Case Presentation: Lupus nephritis (LN) is a clinical manifestation of SLE that can be histologically categorized from class I-VI. One form of LN that is not included in the classification is lupus podocytopathy (LP). LP is a somewhat rare manifestation of SLE associated nephrotic syndrome that mimics minimal change disease (MCD) and is diagnosed via renal biopsy. LP represents approximately 1% of lupus nephritis biopsies.1 A 44 year old female with a family history significant for SLE presented to the emergency department (ED) for bilateral lower extremity and abdominal swelling. A urinalysis was performed which showed proteinuria and an elevated total protein/creatinine ratio of 5906 mg/g. Patient was discharged home on furosemide and advised to follow up with cardiology and nephrology. Outpatient rheumatologic workup was notable for a positive ANA (1:640) speckled and positive RNP with otherwise negative serology including ds-DNA, normal SPEP with immunofixation, hepatitis B/C, antistreptolysin O and normal complement levels. Two weeks later, the patient returned to the ED for bilateral lower extremity cramping. She was admitted for an acute kidney injury, with a baseline creatinine of 0.54, now elevated to 1.04. A renal biopsy showed histologically unremarkable glomeruli with minimal tubular atrophy and interstitial fibrosis. Immunofluorescence demonstrated tissue ANA correlating with the patient’s positive serum ANA without significant glomerular staining for antisera. Electron microscopy showed 100% foot process effacement of podocytes, findings which are consistent with MCD. However, given the patient’s positive serum ANA and family history of SLE the biopsy confirmed LP. She was discharged home on prednisone, bumetanide and hydroxychloroquine. At follow up one month, patient’s urine total protein/creatinine ratio improved to 486.
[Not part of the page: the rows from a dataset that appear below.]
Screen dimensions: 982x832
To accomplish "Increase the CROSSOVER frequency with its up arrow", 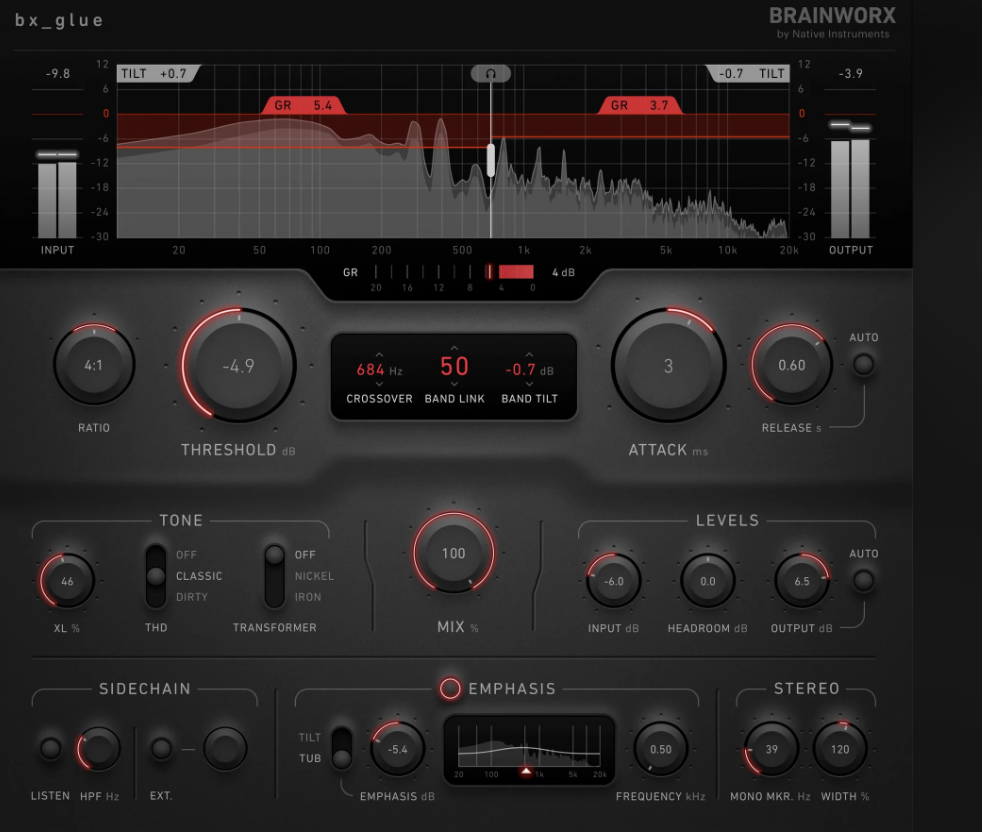I will pyautogui.click(x=378, y=352).
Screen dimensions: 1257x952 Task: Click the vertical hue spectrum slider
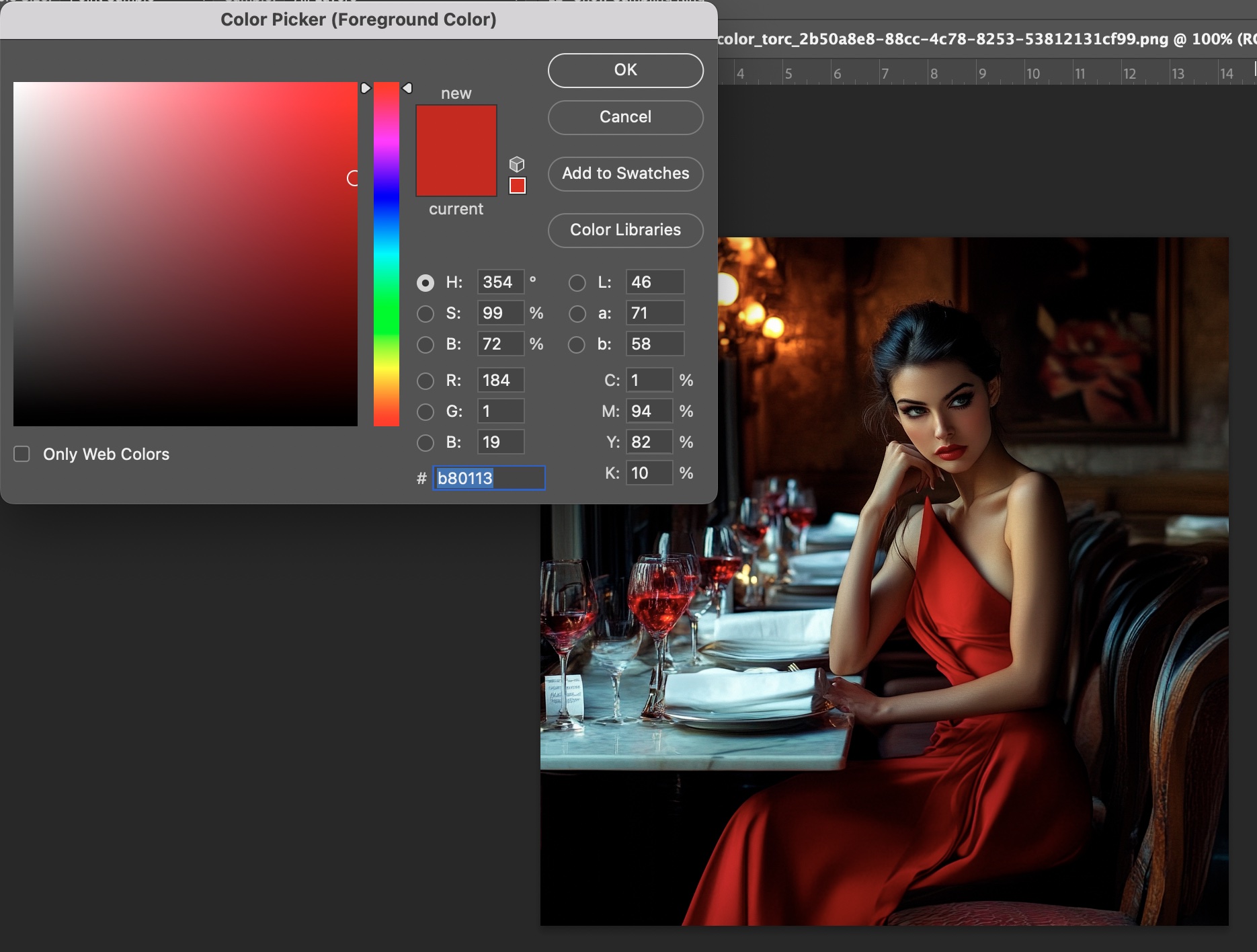[387, 255]
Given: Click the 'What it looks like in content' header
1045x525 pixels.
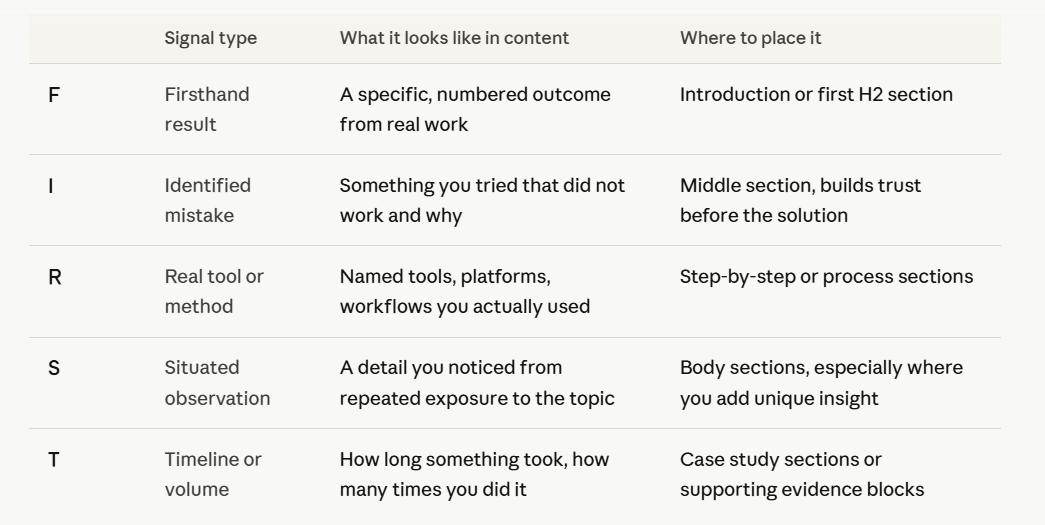Looking at the screenshot, I should point(455,38).
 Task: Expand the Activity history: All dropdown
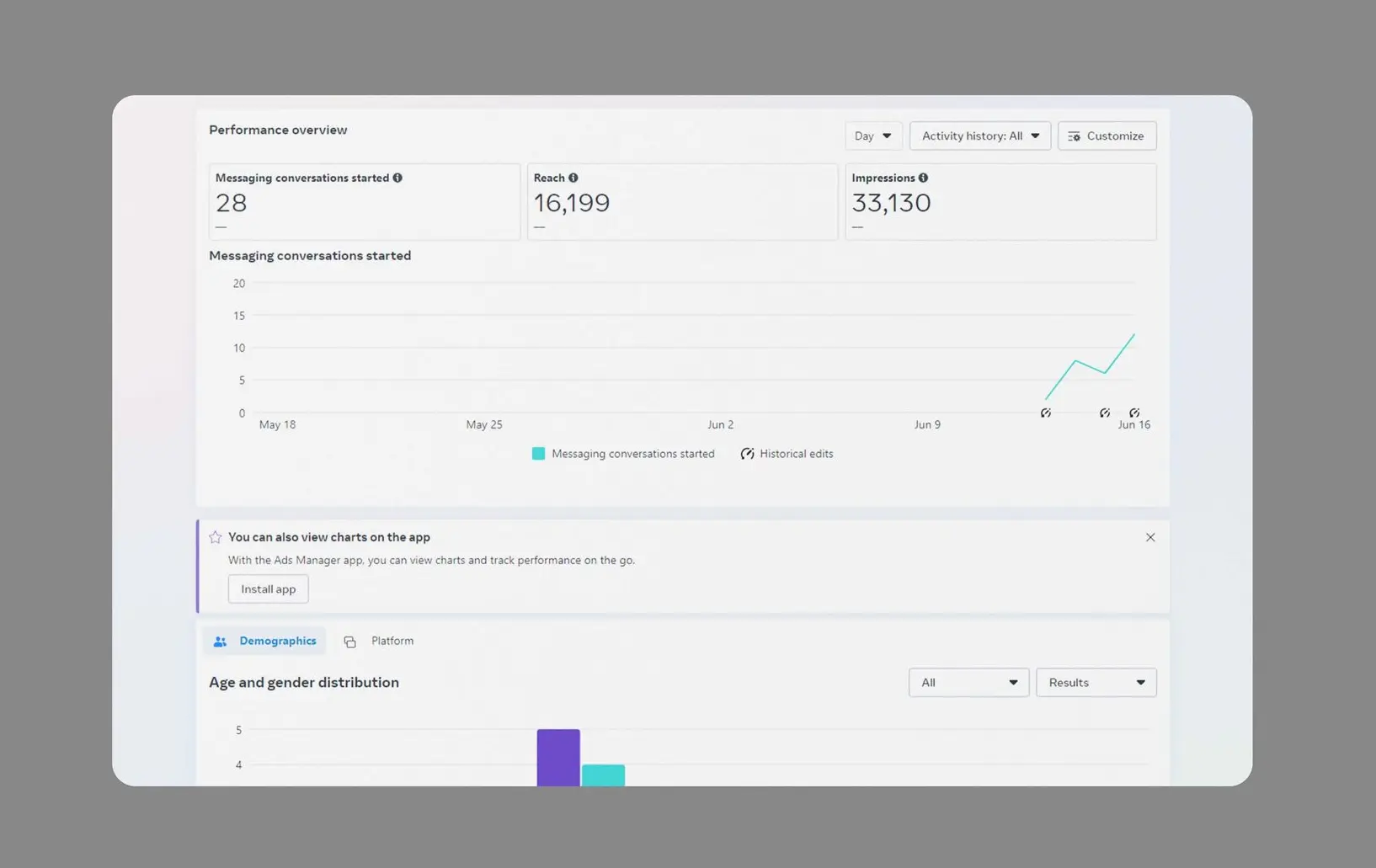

Discussion: LP is a newly recognized form of LN that mimics MCD where there is foot process effacement without immune complex deposition.2 In patients with undiagnosed SLE presenting with nephrotic syndrome, LP can be difficult to diagnose. Renal biopsy is the gold standard for diagnosis of nephrotic syndrome. Ultimately, this patient’s biopsy showed MCD, but in the context of a positive ANA, LP was the diagnosis. LP is treated in the same manner as MCD with high dose steroids.4 In our case, patient’s proteinuria did improve with initiation of steroids and hydroxychloroquine. In one study, 47 of the 50 LP cases that were analyzed achieved remission with immunosuppressive therapy after 4 weeks.3 The exact pathophysiology of LP is still unknown, although one hypothesis is that podocytes are in fact immunologically active cells that also act as antigen presenting cells which precipitate an immune response.4

Conclusions: This case illustrates a rare form of LN and emphasizes the importance of thorough history taking. Definitive diagnosis is made with a renal biopsy and the treatment for LP is the same as MCD with high dose steroids and possibly other immunosuppressive agents.